Competing Interest Statement
LP reports personal fees for serving as chief editor from the Canadian Medical Association Journals, speaker/consultant fee from Janssen Canada and Otsuka Canada, SPMM Course Limited, UK, Canadian Psychiatric Association; book royalties from Oxford University Press; investigator-initiated educational grants from Janssen Canada, Sunovion and Otsuka Canada outside the submitted work. TK received unrestricted educational grants from Servier, Janssen, Recordati, Aristo, Otsuka, neuraxpharm. All other authors declare no conflict of interest and report no biomedical financial interests.
Funding Statement
This study was supported by the German Research Foundation to Frederike Stein (STE3301/1-1) project number 527712970. The study is part of the German multicenter consortium Neurobiology of Affective Disorders. A translational perspective on brain structure and function, funded by the German Research Foundation project number 240413749 (Research Unit FOR2107) to Tilo Kircher (KI 588/14-1, KI 588/14-2, KI 588/22-1). This work was also in part supported by the CRC/TRR 393 consortium project number 521379614 to Frederike Stein and Tilo Kircher and by the DYNAMIC initiative, which is funded by the LOEWE program of the Hessian Ministry of Science and Arts (grant number: LOEWE1/16/519/03/09.001(0009)/98). We are deeply indebted to all study participants and staff. A list of acknowledgments can be found here: www.for2107.de/acknowledgements. LP acknowledges research support from the Canada First Research Excellence Fund, awarded to the Healthy Brains, Healthy Lives initiative at McGill University (through New Investigator Supplement to LP); Monique H. Bourgeois Chair in Developmental Disorders and Graham Boeckh Foundation (Douglas Research Centre, McGill University) and salary award from the Fonds de recherche du Quebec-Sante ́ (FRQS). The data acquisition for part of the study was funded by CIHR Foundation Grant (FDN 154296) to LP and supported by the Canada First Excellence Research Fund to BrainSCAN, Western University (Imaging Core); Innovation fund for Academic Medical Organization of Southwest Ontario; Bucke Family Fund, The Chrysalis Foundation and The Arcangelo Rea Family Foundation (London, Ontario). Compute Canada Resources (Application No. 1530) were used in the storage and transfers of imaging data.
Author Declarations
I confirm all relevant ethical guidelines have been followed, and any necessary IRB and/or ethics committee approvals have been obtained.
Yes
The details of the IRB/oversight body that provided approval or exemption for the research described are given below:
Spanish sample: Comite de etica de la Investigacion con Medicamentos, internal code 2021.119 English sample: The Research Ethics Board at Western University approved all study procedures and subjects were provided with informed consent prior to participating. German sample: Ethical permissions for the data collection and sharing of the data for the present study were obtained from the Ethik-Kommission des Fachbereichs Humanmedizin der Philipps-Universitat Marburg (AZ 07:14).
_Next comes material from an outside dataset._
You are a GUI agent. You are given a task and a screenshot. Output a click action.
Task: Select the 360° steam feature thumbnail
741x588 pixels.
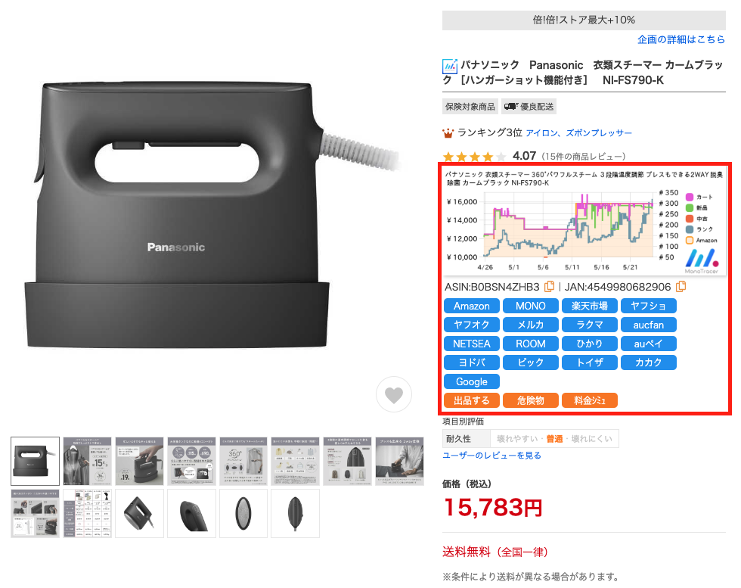(x=243, y=461)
I confirm that all necessary patient/participant consent has been obtained and the appropriate institutional forms have been archived, and that any patient/participant/sample identifiers included were not known to anyone (e.g., hospital staff, patients or participants themselves) outside the research group so cannot be used to identify individuals.
Yes
I understand that all clinical trials and any other prospective interventional studies must be registered with an ICMJE-approved registry, such as ClinicalTrials.gov. I confirm that any such study reported in the manuscript has been registered and the trial registration ID is provided (note: if posting a prospective study registered retrospectively, please provide a statement in the trial ID field explaining why the study was not registered in advance).
Yes
I have followed all appropriate research reporting guidelines, such as any relevant EQUATOR Network research reporting checklist(s) and other pertinent material, if applicable.
Yes
Data Availability
Data used for the present analyses are not at present available publicly, but access within the stipulations laid down by the respective ethics committees can be requested from the local PIs: FS (German), RA (Spanish), LP (English).